Personal Income Tax Documents for the DTV

Embassy requests your dtv personal income tax document? Learn exactly which tax years to provide, how to prepare them, and avoid common DTV rejection mistakes

DTVDTVThaiVisa 14 min read

If the Royal Thai Embassy or Consulate-General has asked for your personal income tax document as part of your Destination Thailand Visa (DTV) application, don't panic. This request isn't a setback—it's a chance to strengthen your case. In this guide, we explain precisely what the embassy wants, how to deliver the correct tax returns or certificates, and why this document works alongside (never replaces) your bank statement to prove your income is genuine and sustained.

A realistic editorial scene showing a desk with a laptop displaying an embassy email requesting personal income tax documents, alongside a printed tax return, a financial folder, and a cup of coffee—conveying a calm, organized approach to gathering tax evidence.

What the embassy asked

The embassy's request is direct: they want to see your official income tax record for a specific year or range of years. It's a targeted verification of the income behind your bank balance, not a request for all of your financial history.

“Other request documents: Applicant's personal income tax year 2025”
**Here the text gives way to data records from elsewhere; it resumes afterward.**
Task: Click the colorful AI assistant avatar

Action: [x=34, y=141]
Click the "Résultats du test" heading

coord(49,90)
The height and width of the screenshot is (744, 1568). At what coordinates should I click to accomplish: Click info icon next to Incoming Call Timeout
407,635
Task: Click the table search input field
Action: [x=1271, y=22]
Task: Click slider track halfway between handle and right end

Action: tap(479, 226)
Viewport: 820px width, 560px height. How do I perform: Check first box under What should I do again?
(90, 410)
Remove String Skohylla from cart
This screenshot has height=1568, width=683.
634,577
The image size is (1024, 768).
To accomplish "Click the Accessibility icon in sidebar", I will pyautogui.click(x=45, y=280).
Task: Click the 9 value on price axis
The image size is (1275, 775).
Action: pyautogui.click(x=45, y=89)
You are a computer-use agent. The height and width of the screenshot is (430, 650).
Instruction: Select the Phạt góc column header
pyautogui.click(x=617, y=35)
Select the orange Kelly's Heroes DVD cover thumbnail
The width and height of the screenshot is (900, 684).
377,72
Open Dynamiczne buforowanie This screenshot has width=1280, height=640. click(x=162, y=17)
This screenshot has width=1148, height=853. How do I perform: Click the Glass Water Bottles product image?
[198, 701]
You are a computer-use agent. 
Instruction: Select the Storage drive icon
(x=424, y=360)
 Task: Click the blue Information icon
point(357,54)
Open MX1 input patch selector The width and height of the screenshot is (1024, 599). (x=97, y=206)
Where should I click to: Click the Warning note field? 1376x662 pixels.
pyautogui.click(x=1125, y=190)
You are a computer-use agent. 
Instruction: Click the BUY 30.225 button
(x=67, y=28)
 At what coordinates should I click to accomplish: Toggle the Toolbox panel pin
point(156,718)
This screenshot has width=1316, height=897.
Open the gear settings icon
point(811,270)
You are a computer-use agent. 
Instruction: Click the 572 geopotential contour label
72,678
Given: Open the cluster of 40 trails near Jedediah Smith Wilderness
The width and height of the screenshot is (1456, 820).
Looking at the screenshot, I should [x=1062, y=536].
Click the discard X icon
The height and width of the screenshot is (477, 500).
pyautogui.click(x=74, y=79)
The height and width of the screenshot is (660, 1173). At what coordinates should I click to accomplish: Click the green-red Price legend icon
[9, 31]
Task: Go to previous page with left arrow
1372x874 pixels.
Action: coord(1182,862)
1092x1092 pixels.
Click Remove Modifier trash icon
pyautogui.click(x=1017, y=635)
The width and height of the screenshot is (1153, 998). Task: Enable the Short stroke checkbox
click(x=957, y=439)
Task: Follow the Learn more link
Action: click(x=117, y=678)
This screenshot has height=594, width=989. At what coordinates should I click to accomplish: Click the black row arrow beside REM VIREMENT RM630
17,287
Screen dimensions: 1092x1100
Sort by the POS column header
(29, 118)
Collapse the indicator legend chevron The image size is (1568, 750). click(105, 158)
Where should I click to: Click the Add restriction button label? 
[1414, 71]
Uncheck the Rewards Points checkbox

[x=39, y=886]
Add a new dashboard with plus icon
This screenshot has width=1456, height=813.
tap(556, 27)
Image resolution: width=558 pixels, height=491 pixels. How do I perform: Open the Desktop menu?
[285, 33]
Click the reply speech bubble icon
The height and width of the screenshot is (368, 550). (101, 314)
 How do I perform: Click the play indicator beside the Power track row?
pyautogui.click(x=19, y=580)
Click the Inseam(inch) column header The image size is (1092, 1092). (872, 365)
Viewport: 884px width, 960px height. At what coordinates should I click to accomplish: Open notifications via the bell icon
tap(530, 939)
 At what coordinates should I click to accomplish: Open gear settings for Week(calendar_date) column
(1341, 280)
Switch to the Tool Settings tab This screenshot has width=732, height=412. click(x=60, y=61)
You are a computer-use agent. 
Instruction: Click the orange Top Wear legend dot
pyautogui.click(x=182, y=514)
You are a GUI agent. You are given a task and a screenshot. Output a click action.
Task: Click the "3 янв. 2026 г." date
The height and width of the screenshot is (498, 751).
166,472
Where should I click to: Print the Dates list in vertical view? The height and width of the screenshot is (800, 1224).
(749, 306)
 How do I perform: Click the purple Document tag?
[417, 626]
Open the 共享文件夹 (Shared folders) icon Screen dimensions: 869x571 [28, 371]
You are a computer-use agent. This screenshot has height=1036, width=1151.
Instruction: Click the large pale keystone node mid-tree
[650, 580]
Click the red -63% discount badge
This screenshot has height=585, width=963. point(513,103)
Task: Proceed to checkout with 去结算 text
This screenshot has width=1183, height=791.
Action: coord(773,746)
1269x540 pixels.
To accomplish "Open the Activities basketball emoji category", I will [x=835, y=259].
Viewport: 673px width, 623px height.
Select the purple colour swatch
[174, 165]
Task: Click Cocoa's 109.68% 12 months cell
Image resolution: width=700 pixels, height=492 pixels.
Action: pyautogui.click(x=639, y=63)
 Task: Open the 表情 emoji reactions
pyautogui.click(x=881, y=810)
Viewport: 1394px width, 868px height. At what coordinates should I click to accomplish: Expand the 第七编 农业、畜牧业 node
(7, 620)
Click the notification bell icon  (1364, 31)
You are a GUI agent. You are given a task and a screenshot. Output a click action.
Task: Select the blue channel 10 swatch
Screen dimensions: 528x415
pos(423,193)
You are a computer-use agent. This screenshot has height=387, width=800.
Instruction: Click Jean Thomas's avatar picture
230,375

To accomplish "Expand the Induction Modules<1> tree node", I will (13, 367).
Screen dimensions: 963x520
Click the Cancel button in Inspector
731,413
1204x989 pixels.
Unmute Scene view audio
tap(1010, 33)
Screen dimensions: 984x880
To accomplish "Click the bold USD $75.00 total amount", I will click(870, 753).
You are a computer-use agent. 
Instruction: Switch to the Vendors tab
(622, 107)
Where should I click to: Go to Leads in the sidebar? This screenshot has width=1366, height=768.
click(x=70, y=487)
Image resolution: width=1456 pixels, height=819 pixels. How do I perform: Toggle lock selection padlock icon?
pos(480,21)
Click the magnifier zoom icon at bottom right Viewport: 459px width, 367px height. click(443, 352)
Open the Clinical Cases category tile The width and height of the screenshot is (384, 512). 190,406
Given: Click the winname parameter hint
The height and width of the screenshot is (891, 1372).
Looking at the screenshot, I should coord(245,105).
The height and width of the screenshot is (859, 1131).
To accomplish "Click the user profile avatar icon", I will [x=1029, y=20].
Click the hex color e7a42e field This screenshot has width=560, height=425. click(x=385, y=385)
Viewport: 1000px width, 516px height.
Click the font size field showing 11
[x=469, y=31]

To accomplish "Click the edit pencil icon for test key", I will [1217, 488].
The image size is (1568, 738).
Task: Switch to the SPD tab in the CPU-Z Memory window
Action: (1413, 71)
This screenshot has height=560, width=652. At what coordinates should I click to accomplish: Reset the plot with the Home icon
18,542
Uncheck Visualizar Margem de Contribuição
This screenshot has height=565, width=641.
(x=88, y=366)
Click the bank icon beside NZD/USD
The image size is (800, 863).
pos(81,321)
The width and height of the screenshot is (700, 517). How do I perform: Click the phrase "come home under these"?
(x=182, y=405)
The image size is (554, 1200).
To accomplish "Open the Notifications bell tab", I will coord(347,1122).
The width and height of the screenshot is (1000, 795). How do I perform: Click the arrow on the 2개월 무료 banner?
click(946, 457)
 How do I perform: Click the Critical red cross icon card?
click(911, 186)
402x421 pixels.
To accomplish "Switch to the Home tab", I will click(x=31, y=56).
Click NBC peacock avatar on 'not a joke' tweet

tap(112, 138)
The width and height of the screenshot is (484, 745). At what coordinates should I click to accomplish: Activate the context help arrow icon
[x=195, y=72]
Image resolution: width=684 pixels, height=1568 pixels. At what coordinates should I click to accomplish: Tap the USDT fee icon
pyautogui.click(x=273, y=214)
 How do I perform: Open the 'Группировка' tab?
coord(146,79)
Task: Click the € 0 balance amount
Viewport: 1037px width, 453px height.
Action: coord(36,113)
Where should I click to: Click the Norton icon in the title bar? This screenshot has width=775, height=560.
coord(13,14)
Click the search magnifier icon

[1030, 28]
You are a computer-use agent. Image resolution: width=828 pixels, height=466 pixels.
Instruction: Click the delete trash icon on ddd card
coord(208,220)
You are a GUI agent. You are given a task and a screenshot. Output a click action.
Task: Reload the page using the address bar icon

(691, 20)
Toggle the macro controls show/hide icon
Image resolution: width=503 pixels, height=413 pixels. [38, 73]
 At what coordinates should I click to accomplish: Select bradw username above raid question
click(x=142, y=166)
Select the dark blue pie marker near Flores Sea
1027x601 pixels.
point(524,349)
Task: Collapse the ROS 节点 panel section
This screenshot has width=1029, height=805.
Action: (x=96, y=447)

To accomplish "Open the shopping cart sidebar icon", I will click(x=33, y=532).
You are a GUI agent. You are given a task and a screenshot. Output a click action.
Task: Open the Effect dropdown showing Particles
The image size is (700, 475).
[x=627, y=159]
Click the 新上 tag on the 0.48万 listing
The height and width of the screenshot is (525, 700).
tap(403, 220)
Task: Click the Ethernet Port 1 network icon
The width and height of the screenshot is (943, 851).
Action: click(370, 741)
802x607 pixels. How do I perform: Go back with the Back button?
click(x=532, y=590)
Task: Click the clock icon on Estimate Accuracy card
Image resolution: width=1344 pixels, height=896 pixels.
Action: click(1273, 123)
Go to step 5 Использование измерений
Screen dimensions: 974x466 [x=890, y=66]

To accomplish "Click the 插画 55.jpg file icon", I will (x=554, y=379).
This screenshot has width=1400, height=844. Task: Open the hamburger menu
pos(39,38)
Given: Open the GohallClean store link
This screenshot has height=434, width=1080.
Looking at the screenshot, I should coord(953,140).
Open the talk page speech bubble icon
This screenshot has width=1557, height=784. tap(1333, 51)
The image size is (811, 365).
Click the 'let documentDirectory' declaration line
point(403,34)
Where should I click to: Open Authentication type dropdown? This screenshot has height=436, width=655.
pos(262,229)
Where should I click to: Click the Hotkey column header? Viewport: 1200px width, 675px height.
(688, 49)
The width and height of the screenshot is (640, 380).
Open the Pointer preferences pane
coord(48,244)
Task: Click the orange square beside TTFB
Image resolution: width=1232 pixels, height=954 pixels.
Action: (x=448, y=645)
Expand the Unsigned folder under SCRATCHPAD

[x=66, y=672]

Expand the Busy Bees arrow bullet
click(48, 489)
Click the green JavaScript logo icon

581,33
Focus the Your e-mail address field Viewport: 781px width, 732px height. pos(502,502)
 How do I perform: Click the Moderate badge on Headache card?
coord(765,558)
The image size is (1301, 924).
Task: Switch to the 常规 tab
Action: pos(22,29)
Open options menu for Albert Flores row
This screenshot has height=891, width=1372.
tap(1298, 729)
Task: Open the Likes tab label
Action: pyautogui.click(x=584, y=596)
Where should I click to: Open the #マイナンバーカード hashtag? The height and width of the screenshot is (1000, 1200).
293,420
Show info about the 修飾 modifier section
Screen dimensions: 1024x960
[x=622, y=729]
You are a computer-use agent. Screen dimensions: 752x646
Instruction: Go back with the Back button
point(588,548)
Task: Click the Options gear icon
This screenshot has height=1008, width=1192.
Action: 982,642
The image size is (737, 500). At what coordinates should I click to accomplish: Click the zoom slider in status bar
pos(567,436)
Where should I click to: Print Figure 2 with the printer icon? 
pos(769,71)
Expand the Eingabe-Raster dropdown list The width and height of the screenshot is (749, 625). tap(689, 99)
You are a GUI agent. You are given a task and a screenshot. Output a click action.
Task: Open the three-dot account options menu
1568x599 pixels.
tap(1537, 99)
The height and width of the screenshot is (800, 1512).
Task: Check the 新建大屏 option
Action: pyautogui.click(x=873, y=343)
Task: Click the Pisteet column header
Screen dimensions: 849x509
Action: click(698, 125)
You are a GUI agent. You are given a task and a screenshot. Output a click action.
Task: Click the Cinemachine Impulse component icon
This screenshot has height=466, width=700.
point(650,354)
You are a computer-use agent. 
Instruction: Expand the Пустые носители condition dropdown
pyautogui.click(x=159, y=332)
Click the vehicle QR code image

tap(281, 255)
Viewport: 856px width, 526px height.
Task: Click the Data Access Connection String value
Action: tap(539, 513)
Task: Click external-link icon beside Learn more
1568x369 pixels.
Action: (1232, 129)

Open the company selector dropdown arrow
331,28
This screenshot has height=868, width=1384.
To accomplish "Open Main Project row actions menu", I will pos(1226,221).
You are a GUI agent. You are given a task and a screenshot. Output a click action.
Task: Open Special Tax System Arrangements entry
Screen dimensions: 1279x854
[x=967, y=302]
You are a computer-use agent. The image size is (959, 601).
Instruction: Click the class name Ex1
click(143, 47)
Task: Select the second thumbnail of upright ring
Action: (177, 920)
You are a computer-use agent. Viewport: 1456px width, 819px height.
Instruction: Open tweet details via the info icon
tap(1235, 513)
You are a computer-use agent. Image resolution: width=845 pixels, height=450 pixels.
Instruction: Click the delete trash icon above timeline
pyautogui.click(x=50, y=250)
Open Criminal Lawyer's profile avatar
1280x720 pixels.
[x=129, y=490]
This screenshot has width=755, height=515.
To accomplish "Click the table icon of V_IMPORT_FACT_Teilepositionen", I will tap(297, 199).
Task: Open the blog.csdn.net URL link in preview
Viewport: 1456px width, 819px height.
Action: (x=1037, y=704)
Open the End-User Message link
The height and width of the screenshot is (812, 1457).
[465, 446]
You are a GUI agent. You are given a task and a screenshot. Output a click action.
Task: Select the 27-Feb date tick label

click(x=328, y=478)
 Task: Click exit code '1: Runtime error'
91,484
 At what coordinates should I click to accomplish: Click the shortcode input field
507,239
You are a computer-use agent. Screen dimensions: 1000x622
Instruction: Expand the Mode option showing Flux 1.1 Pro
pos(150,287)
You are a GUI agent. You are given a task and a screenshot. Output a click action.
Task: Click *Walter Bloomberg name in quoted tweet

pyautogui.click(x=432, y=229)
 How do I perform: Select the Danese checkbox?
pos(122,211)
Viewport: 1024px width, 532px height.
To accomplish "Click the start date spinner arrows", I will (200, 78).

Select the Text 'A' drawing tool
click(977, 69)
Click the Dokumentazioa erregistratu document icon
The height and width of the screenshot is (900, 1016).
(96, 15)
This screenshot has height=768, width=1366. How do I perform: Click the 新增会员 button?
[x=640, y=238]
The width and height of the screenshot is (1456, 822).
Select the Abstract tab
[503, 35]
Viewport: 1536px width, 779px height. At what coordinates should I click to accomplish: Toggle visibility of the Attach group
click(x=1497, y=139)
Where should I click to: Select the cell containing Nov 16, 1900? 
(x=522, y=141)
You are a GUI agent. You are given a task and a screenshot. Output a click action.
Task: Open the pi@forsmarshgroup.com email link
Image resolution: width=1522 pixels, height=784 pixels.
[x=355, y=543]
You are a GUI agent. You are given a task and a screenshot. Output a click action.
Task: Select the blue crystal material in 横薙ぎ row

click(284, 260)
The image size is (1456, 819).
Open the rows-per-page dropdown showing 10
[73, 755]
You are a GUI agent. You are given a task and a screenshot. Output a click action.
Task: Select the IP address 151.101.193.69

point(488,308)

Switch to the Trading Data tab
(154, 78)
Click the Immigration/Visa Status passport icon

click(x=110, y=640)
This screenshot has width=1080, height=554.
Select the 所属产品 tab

Why the embassy asks for this

When a reviewing Royal Thai Embassy or Consulate-General sends a Request for Further Document asking for your “personal income tax year 2025” or your “income tax last 2 years,” it is corroborating that your money is real, earned and sustained—not a one-off deposit parked to hit the 500,000 THB (~$15,000) balance.

The bank statement proves you currently hold the funds; the tax return proves the income behind those funds was declared to your home tax authority over time. This request is most common in borderline cases, such as freelancers with irregular deposits, or applicants whose balance jumped just before applying. The tax document strengthens the bank-statement proof; it never replaces it.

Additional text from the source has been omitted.